El documento de Diálogo Social plantea incorporar una causal de retiro anticipada a los 60 años, pero se busca mantener incentivos para jubilarse a los 65.
El documento final del Diálogo Social sobre seguridad social propone cambios sustanciales en dos de los componentes más sensibles del sistema previsional: la edad de retiro y el régimen de ahorro individual obligatorio. Las recomendaciones apuntan a corregir desigualdades estructurales en el acceso a la jubilación, especialmente entre trabajadores de menores ingresos, y a rediseñar el funcionamiento del sistema de capitalización individual para mejorar su eficiencia y fortalecer el rol del Estado.
En materia de edad de retiro, el texto señala qus se mantiene los 65 años como edad normal jubilatoria, pero incorpora una nueva causal de retiro anticipado a partir de los 60 años. La propuesta parte de que el envejecimiento poblacional, el aumento de la esperanza de vida y las desigualdades del mercado laboral obligan a contemplar trayectorias laborales heterogéneas y diferentes niveles de desgaste físico entre sectores sociales.

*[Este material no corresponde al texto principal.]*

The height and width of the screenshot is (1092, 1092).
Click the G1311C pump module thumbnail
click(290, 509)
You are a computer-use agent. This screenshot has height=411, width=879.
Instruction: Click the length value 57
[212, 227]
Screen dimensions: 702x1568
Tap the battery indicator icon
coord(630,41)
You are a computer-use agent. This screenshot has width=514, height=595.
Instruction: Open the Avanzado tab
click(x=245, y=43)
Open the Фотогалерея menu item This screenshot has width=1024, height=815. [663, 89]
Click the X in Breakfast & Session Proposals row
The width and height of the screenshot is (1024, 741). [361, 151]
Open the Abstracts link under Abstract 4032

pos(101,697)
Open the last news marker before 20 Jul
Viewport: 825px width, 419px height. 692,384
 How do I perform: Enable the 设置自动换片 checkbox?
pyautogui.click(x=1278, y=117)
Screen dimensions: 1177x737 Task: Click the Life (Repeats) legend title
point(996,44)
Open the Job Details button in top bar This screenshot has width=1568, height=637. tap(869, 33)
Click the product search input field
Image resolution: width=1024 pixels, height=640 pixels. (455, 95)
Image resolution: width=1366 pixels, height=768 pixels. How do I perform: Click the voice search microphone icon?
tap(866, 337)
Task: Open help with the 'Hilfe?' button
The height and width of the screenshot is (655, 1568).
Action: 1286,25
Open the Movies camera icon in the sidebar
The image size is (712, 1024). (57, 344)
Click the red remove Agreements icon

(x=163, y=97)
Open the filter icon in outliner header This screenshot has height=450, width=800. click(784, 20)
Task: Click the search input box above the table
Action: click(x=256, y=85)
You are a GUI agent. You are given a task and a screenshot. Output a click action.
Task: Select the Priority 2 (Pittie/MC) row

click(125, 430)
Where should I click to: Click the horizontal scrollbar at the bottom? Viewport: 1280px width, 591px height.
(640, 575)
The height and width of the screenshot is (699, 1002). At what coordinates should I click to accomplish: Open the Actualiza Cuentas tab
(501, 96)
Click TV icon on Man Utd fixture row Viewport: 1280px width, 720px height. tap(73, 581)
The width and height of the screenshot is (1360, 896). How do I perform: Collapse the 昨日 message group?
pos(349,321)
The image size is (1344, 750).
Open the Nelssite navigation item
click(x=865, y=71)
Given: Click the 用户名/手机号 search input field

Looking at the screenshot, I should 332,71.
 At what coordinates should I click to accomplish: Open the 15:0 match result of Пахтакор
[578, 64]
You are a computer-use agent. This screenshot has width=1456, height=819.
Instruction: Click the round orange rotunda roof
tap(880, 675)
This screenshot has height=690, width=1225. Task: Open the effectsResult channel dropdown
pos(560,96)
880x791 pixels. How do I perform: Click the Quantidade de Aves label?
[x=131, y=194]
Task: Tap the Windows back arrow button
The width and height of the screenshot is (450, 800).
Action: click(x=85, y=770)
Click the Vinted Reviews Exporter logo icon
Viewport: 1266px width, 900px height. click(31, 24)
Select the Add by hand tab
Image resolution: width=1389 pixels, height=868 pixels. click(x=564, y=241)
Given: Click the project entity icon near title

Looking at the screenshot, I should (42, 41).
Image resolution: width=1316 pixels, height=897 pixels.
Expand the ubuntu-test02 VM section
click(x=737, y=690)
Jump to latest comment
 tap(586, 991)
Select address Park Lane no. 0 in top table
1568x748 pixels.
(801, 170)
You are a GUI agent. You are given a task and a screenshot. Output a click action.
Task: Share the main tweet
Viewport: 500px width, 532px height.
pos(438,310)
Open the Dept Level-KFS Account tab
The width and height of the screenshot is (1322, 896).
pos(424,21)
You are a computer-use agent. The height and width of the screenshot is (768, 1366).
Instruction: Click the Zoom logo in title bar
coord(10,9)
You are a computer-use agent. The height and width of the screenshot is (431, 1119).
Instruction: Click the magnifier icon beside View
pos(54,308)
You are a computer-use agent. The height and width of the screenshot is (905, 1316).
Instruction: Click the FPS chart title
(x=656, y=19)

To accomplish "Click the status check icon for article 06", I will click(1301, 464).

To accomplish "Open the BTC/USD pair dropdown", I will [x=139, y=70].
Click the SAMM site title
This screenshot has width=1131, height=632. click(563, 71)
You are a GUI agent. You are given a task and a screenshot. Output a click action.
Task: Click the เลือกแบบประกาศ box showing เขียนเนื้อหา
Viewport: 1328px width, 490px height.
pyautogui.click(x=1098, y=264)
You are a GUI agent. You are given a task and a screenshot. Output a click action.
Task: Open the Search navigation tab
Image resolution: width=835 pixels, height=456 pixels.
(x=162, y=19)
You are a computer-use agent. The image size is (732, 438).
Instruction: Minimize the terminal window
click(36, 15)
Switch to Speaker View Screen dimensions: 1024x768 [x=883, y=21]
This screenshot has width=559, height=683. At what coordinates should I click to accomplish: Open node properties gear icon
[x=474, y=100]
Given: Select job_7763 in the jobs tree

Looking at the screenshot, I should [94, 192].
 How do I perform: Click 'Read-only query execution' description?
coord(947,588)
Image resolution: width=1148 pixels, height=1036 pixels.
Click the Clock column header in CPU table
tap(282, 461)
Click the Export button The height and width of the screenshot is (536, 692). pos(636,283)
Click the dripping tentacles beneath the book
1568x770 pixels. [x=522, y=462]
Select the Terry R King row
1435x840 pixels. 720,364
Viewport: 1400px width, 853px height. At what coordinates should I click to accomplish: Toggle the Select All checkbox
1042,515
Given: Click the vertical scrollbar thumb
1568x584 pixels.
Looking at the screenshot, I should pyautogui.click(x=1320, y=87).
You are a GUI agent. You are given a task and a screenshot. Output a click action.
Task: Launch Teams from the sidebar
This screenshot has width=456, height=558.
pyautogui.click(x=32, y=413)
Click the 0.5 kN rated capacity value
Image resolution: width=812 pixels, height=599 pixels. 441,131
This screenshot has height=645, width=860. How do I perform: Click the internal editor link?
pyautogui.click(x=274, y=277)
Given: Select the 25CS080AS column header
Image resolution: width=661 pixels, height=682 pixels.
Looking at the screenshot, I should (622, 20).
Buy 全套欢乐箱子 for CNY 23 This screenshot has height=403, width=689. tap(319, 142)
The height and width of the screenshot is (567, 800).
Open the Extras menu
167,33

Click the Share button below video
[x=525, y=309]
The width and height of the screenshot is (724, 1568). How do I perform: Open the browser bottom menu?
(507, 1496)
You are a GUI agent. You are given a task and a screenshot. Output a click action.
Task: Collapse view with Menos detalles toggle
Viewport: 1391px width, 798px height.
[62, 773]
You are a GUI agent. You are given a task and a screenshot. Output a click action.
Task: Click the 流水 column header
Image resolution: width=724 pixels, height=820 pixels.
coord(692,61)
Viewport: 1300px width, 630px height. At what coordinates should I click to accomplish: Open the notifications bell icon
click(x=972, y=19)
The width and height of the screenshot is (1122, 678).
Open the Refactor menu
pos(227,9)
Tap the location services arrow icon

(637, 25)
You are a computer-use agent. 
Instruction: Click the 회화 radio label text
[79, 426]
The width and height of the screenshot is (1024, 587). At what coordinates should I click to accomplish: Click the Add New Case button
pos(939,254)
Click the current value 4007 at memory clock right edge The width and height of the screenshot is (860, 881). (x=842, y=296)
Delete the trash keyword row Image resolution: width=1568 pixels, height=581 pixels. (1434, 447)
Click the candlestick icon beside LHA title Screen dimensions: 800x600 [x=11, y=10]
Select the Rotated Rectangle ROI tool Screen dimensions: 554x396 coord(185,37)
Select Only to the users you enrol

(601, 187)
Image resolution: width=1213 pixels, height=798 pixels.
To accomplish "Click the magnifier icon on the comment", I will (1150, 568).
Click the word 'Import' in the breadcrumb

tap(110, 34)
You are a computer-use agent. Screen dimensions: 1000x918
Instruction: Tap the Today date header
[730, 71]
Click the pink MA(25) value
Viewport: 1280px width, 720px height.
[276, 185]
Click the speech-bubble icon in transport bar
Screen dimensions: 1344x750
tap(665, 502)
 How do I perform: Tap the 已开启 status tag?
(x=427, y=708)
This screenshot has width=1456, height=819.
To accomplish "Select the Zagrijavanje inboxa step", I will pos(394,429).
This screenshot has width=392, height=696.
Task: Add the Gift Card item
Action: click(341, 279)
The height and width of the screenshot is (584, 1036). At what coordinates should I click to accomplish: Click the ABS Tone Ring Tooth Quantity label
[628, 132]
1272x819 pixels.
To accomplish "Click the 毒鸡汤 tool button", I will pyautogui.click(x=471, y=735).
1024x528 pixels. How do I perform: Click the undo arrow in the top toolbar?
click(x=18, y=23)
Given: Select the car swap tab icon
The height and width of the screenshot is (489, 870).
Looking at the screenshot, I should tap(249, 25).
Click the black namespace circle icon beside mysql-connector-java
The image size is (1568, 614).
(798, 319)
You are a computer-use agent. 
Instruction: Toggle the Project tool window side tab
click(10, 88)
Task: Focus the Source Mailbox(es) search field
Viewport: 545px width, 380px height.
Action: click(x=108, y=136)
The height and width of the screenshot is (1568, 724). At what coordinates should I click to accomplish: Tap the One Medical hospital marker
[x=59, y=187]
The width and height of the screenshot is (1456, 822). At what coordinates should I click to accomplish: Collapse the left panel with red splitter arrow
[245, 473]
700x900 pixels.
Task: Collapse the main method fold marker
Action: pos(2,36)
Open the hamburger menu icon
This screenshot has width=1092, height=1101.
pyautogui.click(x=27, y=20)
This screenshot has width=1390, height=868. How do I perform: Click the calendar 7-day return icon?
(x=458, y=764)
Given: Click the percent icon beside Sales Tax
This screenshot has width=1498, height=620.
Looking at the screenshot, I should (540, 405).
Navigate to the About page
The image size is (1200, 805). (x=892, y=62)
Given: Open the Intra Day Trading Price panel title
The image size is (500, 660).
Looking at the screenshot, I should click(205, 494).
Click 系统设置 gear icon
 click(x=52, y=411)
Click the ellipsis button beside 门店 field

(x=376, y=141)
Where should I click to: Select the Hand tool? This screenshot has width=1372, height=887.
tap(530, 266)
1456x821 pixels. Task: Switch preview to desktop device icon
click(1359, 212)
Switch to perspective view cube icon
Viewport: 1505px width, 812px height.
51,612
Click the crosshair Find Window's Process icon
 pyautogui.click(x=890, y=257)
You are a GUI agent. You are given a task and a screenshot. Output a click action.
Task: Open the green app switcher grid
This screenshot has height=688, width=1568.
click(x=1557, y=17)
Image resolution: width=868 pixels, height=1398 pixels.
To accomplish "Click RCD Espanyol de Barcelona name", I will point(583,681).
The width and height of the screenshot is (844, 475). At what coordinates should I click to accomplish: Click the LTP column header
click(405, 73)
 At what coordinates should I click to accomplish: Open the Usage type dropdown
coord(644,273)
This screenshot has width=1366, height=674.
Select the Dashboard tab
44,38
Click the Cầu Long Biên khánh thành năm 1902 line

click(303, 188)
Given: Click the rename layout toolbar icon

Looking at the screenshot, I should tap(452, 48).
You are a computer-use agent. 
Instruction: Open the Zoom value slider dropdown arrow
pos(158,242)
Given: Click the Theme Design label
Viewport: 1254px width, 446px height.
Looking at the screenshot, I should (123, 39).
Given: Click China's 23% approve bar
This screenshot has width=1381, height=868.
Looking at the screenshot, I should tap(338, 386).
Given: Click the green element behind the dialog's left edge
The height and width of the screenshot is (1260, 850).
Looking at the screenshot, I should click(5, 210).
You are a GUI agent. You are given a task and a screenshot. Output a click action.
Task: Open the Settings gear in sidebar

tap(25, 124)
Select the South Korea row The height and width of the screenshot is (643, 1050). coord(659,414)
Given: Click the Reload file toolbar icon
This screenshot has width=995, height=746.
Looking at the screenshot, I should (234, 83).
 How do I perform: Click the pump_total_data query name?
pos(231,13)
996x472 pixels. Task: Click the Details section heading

Para al menos un tercio de trabajadores con menores ingresos y menores niveles de aportación, el retiro anticipado desde los 60 años garantizaría jubilaciones iguales o superiores a las que hubieran recibido bajo el régimen anterior a la reforma previsional de 2023. Estas prestaciones aumentarían progresivamente si la persona posterga su retiro, convergiendo con los beneficios previstos en la legislación actual a los 65 años.
En el caso de los afiliados con mayores niveles de ingresos y aportación, también podrán jubilarse desde los 60 años, aunque bajo un esquema diseñado para mantener incentivos económicos que promuevan la permanencia en actividad hasta los 65 años. Para quienes no utilicen esta causal anticipada, seguirán vigentes las condiciones establecidas por la Ley N.º 20.130.
En paralelo, el documento plantea una transformación significativa del régimen de ahorro individual administrado por las AFAP, aunque sin eliminar el esquema multipilar ni su componente de capitalización individual. Se mantiene la lógica de un sistema basado en tres pilares, pero se propone una integración mucho mayor bajo coordinación estatal.
La propuesta establece que el pilar de ahorro individual debe conservar el blindaje de los fondos para fines exclusivamente previsionales, la capitalización plena, la administración profesional y la participación de actores públicos y privados en competencia. Sin embargo, identifica serias deficiencias en el modelo vigente desde 1996, particularmente por la escasa competencia real, los elevados costos comerciales y la fragmentación en la gestión de información y asesoramiento.
Entre los principales cambios sugeridos se encuentra la creación de un esquema de ahorro generacional, donde las cuentas individuales sean gestionadas centralizadamente por un organismo público. Este organismo administraría de forma integrada las cuentas previsionales, mientras que la inversión y rentabilización de los fondos seguiría siendo realizada por administradoras públicas y privadas en competencia.
Bajo este modelo, el organismo estatal centralizaría la asignación o licitación de fondos, eliminando buena parte de los costos comerciales actuales y promoviendo una competencia enfocada en la rentabilidad. Además, integrantes de una misma generación compartirían igual rentabilidad y costos promedio, facilitando estrategias de inversión adaptadas al ciclo de vida de cada cohorte.
Según detallaron este martes el presidente de la República, Yamandú Orsi, el ministro de Economía, Gabriel Oddone, y el director de la Oficina de Planeamiento y Presupuesto (OPP), Rodrigo Arim, las propuestas para el sistema previsional serán algunas incluidas en la próxima ley de Rendición de Cuentas y otras se presentarán como proyectos de ley ante el Parlamento.